## Work item:
Beginning at the top of the material, repeat each line exactly, and stop once the line with "You are a computer-use agent. Viewport: 150px" has been written.

## Dataset records:
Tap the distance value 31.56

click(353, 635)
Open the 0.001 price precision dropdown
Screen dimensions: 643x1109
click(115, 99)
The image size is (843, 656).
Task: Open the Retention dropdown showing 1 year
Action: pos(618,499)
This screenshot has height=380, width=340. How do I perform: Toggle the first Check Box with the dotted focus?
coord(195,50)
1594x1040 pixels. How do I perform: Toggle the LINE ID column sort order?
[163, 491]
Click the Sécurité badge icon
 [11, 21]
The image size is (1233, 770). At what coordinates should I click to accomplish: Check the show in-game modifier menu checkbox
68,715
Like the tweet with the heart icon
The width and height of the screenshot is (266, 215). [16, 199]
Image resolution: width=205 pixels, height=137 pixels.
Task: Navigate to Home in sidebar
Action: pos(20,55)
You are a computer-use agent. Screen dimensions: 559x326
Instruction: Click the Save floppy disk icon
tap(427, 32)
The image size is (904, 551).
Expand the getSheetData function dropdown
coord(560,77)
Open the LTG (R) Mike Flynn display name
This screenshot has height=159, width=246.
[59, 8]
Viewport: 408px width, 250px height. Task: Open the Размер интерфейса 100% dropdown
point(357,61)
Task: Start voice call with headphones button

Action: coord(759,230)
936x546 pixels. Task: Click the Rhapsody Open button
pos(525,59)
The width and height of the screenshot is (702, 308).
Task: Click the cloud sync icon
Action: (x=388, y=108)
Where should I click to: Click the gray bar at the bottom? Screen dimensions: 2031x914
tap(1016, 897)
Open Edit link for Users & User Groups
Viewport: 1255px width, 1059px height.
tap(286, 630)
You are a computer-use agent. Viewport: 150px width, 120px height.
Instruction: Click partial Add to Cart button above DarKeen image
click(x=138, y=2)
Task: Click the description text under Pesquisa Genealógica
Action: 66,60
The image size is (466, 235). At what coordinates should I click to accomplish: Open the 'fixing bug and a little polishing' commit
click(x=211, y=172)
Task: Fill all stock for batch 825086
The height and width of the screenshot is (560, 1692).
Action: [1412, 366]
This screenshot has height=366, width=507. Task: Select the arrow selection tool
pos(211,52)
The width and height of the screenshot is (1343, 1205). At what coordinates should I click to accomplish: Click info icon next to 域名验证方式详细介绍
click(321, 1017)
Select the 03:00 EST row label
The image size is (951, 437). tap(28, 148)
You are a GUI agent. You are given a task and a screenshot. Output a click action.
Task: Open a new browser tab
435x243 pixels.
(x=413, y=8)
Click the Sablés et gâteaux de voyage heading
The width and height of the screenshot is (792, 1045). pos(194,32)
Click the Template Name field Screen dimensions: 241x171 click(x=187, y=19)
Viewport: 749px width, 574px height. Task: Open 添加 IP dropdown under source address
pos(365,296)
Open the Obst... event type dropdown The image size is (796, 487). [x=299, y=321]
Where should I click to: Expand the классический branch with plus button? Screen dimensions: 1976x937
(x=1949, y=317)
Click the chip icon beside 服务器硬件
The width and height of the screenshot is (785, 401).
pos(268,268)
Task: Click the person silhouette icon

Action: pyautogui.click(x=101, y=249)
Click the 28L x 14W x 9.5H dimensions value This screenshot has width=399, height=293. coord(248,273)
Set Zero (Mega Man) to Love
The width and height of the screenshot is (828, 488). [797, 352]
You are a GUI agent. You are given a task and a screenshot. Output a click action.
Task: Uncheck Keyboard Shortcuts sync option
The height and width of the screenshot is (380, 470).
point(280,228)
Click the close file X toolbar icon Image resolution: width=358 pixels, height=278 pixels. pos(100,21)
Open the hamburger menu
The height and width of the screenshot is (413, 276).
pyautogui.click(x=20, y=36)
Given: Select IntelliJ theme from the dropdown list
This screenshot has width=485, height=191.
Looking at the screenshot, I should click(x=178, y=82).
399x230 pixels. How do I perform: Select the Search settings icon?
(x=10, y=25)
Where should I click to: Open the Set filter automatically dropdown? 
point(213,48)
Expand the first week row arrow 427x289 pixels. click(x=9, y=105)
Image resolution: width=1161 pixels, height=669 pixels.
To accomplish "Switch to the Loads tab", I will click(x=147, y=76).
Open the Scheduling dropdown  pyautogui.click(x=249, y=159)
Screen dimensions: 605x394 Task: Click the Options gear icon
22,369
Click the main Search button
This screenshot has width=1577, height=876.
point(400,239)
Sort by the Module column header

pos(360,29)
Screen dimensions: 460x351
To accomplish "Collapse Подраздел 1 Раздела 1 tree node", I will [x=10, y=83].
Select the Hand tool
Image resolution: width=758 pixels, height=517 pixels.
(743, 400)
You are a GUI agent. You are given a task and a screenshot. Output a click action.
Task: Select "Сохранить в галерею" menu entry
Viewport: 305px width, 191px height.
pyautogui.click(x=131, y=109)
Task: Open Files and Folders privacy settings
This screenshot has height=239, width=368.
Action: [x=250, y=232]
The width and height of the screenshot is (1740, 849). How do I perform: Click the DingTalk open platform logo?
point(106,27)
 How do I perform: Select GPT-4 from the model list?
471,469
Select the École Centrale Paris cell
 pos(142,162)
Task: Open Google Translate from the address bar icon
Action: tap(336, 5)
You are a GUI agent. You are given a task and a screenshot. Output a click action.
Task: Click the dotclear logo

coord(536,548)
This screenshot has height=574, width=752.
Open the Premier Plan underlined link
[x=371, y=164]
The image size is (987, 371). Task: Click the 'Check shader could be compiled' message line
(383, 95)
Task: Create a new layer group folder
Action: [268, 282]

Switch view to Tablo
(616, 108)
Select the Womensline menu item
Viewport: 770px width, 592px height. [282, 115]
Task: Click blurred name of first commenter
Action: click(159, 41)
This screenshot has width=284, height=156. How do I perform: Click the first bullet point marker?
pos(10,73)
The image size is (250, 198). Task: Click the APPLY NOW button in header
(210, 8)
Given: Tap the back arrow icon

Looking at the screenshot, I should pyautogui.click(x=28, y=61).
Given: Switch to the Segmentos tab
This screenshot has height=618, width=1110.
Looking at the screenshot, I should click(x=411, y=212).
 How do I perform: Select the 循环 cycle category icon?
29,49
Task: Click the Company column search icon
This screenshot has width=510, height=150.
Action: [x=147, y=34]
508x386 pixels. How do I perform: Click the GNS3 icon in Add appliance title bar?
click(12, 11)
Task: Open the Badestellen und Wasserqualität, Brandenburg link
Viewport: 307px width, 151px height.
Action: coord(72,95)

## Answer area:
Tap the distance value 31.56

click(353, 635)
Open the 0.001 price precision dropdown
Screen dimensions: 643x1109
click(115, 99)
The image size is (843, 656).
Task: Open the Retention dropdown showing 1 year
Action: pos(618,499)
This screenshot has height=380, width=340. How do I perform: Toggle the first Check Box with the dotted focus?
coord(195,50)
1594x1040 pixels. How do I perform: Toggle the LINE ID column sort order?
[163, 491]
Click the Sécurité badge icon
 [11, 21]
The image size is (1233, 770). At what coordinates should I click to accomplish: Check the show in-game modifier menu checkbox
68,715
Like the tweet with the heart icon
The width and height of the screenshot is (266, 215). [16, 199]
Image resolution: width=205 pixels, height=137 pixels.
Task: Navigate to Home in sidebar
Action: pos(20,55)
You are a computer-use agent. Screen dimensions: 559x326
Instruction: Click the Save floppy disk icon
tap(427, 32)
The image size is (904, 551).
Expand the getSheetData function dropdown
coord(560,77)
Open the LTG (R) Mike Flynn display name
This screenshot has height=159, width=246.
[59, 8]
Viewport: 408px width, 250px height. Task: Open the Размер интерфейса 100% dropdown
point(357,61)
Task: Start voice call with headphones button

Action: coord(759,230)
936x546 pixels. Task: Click the Rhapsody Open button
pos(525,59)
The width and height of the screenshot is (702, 308).
Task: Click the cloud sync icon
Action: (x=388, y=108)
Where should I click to: Click the gray bar at the bottom? Screen dimensions: 2031x914
tap(1016, 897)
Open Edit link for Users & User Groups
Viewport: 1255px width, 1059px height.
tap(286, 630)
You are a computer-use agent. Viewport: 150px width, 120px height.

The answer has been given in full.